Contents
Appearing in AI answers is not the same as ranking in search. It helps to understand which pages models pick most often when they assemble an answer, and what patterns drive that choice.
This article was prepared by Ivan Sivakov, SEO Senior at Why SEO Serious. Ivan has worked in SEO for almost ten years. He has led projects in e-commerce, and also worked with medical and education websites. He has seen how search systems change, and what drives growth in competitive niches.
In this piece, he breaks down which sites appear in AI answers from ChatGPT, Perplexity, and other AI systems, and what these choices have in common.
How do AI systems get information about websites?
AI search tools do not crawl the web like classic search bots. Most of them rely on a separate search layer.
This layer pulls data from different search engines and compiles an answer from many fragments. But not all models refresh their knowledge base regularly. Some operate on a fixed snapshot of data, so their answers can lag behind reality. For example, DeepSeek’s knowledge snapshot has been updated, but even after the update it is still listed as May 2025. Without access to external sources, the model may rely on outdated information.
Which sources do LLMs rely on?
Developers rarely disclose exact sources and mechanisms. If they did, it would turn into a checklist that people could use to game results. A common assumption is that language models draw on data from two major search engines: Google and Bing.
AI can also fetch data through aggregators (for example, a “web search” layer inside an AI product). These systems compare many sources and generate a final answer, sometimes with links to the original pages.
Not every answer includes links. For broad queries, if the model is confident in the response, it may show no direct sources at all.
SERP vs AI answers: what the data shows
We analysed about 400 blog pages that received traffic from generative results over the last four months (based on Google Analytics). The goal was to compare which pages show up in AI answers and what kinds of queries lead to that visibility.
Here’s what we found:
- 83% of queries are linked to pages that already appear in AI results.

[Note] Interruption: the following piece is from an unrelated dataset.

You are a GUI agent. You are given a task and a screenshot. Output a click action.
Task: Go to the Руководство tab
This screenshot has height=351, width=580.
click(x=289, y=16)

- 6.2% of all queries on the site generated clicks from the AI Overview block.
- 97% of queries where the page ranks #1 in organic results also show up in AI Overview (the remaining 3% come from other top positions).
What query length tells us
We also looked at which queries most often drove AI clicks.
| Number of words in the query | Number of queries |
|---|---|
| 1 | 1 |
| 2 | 78 |
| 3 | 132 |
| 4 | 94 |
| 5 | 75 |
| 6 | 54 |
| 7 | 43 |
| 8 | 33 |
| 9 | 10 |
| 10 | 3 |
What this suggests:
- 2–4 words make up the core of the semantic demand (60%+ of queries).
- 5–7 words are longer queries that reflect specific user needs.
- 8+ words are rarer, but they tend to be more natural, conversational phrasing.
Takeaway: for AI answers, the main focus should be on 2–4 word queries. This is the broadest and highest-volume segment that shapes baseline demand. 5–7 word queries more often read like longer, conversational phrasing and are useful for expanding reach in conversational search and addressing more specific needs.
GEO, AEO, and AIO
Top rankings and visibility in AI answers.
What this means in practice
A few clear conclusions follow from the data:
- Pages that rank #1 in organic search are almost guaranteed to appear in AI Overviews.
- Most queries that trigger AI visibility overlap with the project’s core keyword set. The broader and deeper the topical coverage, the more likely an AI system will reuse your content as a source.
- Long-tail queries reflect real user needs, and they often become the exact phrasing AI uses to build answers.
Which sources do neural systems use most often?
If AI answers in search engines (AI Overviews) are built mostly from sites that already rank at the top, third-party language models (LLMs) build their responses based on a site’s trust and topical relevance. Among millions of sources, there are some they rely on especially often:
- Large niche forums with active discussions and real case breakdowns (Reddit, Stack Overflow).
- Trusted reference resources with clear structure and factual coverage (Wikipedia and similar projects).
- Major news outlets and industry publications.
- Expert blogs, knowledge bases, and documentation.
- Platforms built on user experience and reviews (marketplaces, Q&A sites).
TL;DR
To get pages into AI answers:
- Appearing in search-engine AI answers (AI Overviews) is directly tied to strong organic rankings.
- Pages that rank #1 most often appear in AI Overviews (97% of the time).
- Most visits come from short and mid-frequency queries (2–4 words).
- Long-tail queries reflect specific demand and expand overall reach.
- To show up in third-party LLMs (GPT, Perplexity, etc.), it’s important to work with trusted, authoritative sources that are recognised as experts in your niche.